EmitenNews.com - Bertambah tersangka kasus korupsi importasi gula di Kementerian Perdagangan pada tahun 2015-2016 yang merugikan negara Rp578 miliar. Penyidik Kejaksaan Agung menetapkan sembilan tersangka baru dalam kasus korupsi yang melibatkan (mantan) Menteri Perdagangan Thomas Trikasih Lembong itu. Enam di antaranya berstatus dirut, dan lainnya direktur perusahaan masing-masing.
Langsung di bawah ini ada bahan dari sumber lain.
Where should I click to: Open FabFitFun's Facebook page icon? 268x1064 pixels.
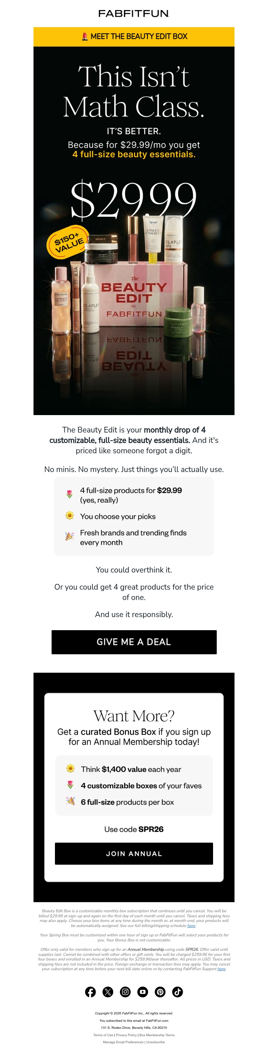click(x=90, y=992)
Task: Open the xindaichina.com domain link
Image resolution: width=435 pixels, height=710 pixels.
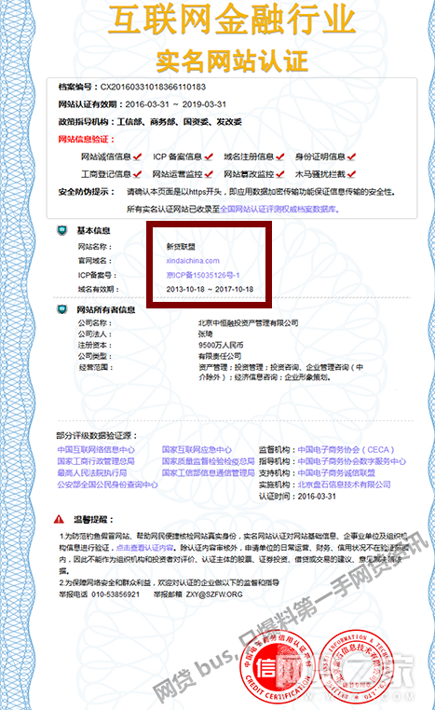Action: tap(193, 261)
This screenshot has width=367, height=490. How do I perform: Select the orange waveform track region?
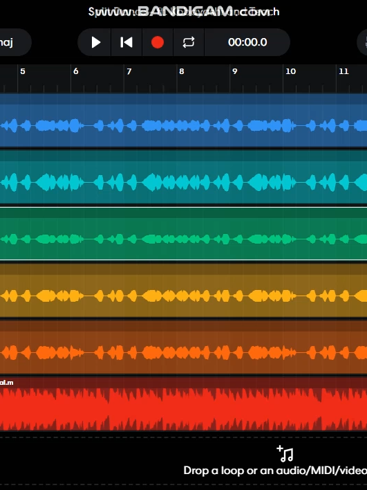point(184,347)
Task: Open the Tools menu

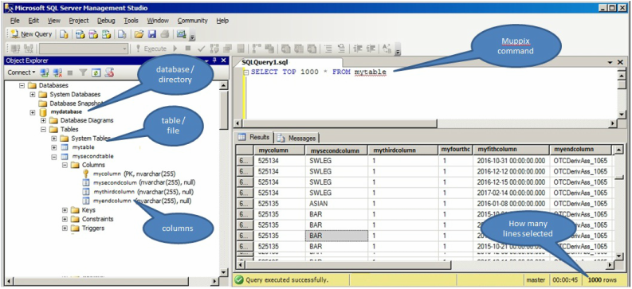Action: click(x=131, y=21)
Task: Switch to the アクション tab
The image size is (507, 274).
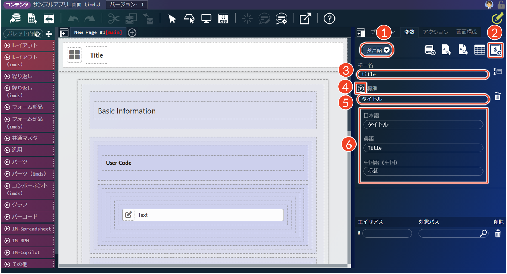Action: pos(435,32)
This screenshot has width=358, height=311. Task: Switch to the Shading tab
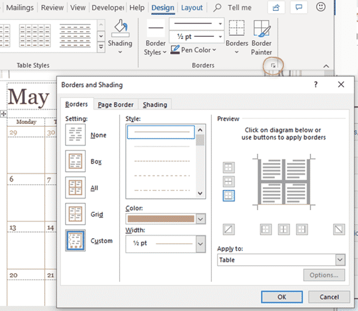[x=155, y=104]
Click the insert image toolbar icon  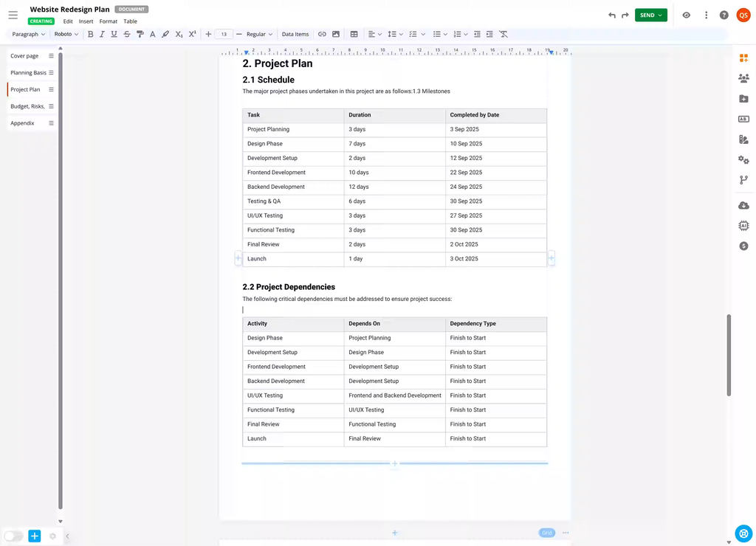coord(336,35)
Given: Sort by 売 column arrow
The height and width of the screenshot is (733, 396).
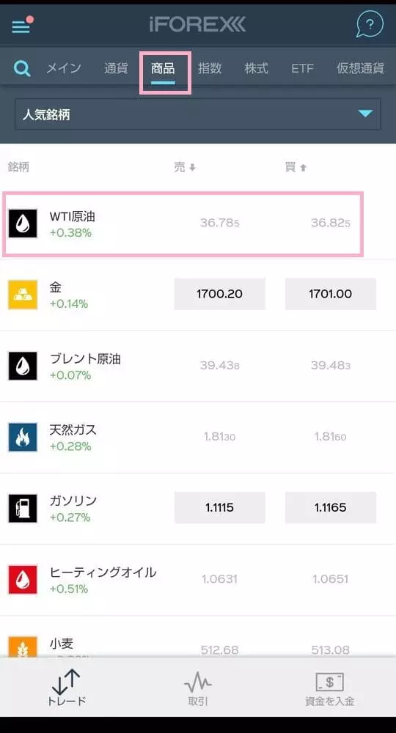Looking at the screenshot, I should 192,167.

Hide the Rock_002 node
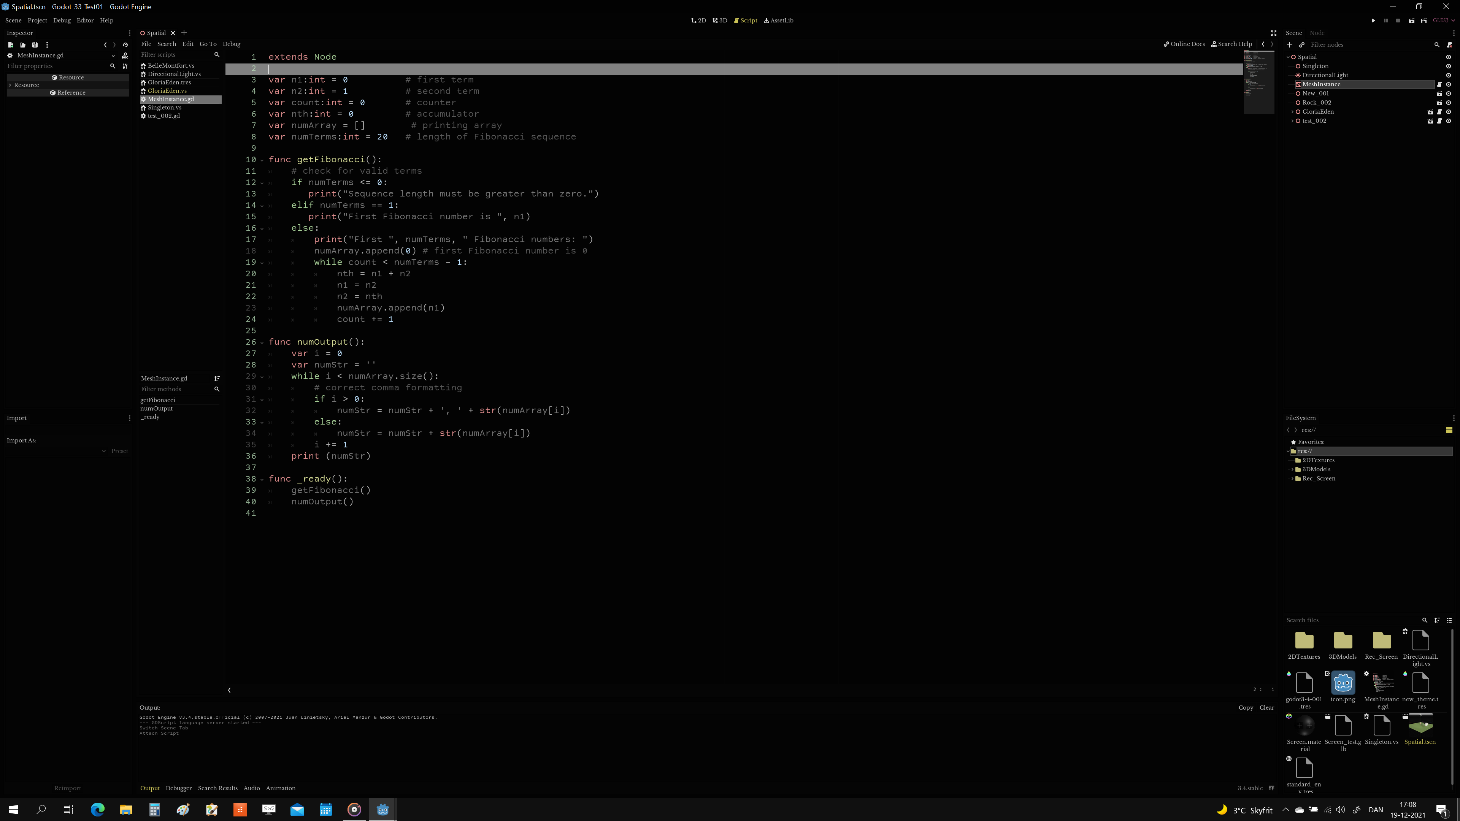[x=1449, y=103]
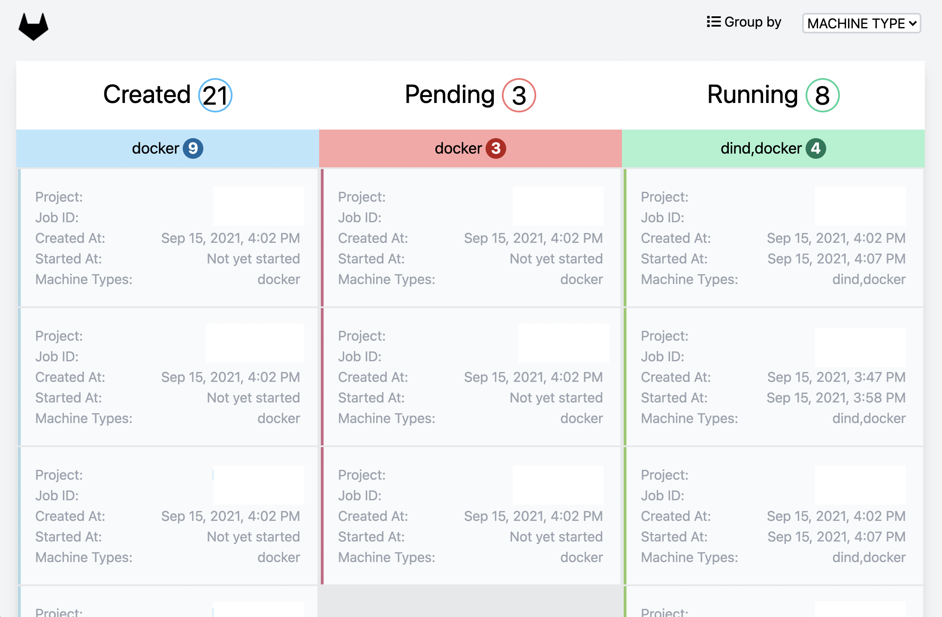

Dalam konferensi pers di Gedung Kejaksaan Agung, Jakarta, Senin (20/1/2025), Direktur Penyidikan pada Jaksa Agung Muda Bidang Tindak Pidana Khusus (Jampidsus) Kejaksaan Agung Abdul Qohar mengatakan bahwa sembilan tersangka itu merupakan pihak perusahaan swasta.

"Berdasarkan hasil pemeriksaan dan dikaitkan dengan alat bukti yang telah kami peroleh selama penyidikan, maka tim penyidik telah mendapatkan bukti permulaan yang cukup untuk menetapkan sembilan tersangka," kata Abdul Qohar.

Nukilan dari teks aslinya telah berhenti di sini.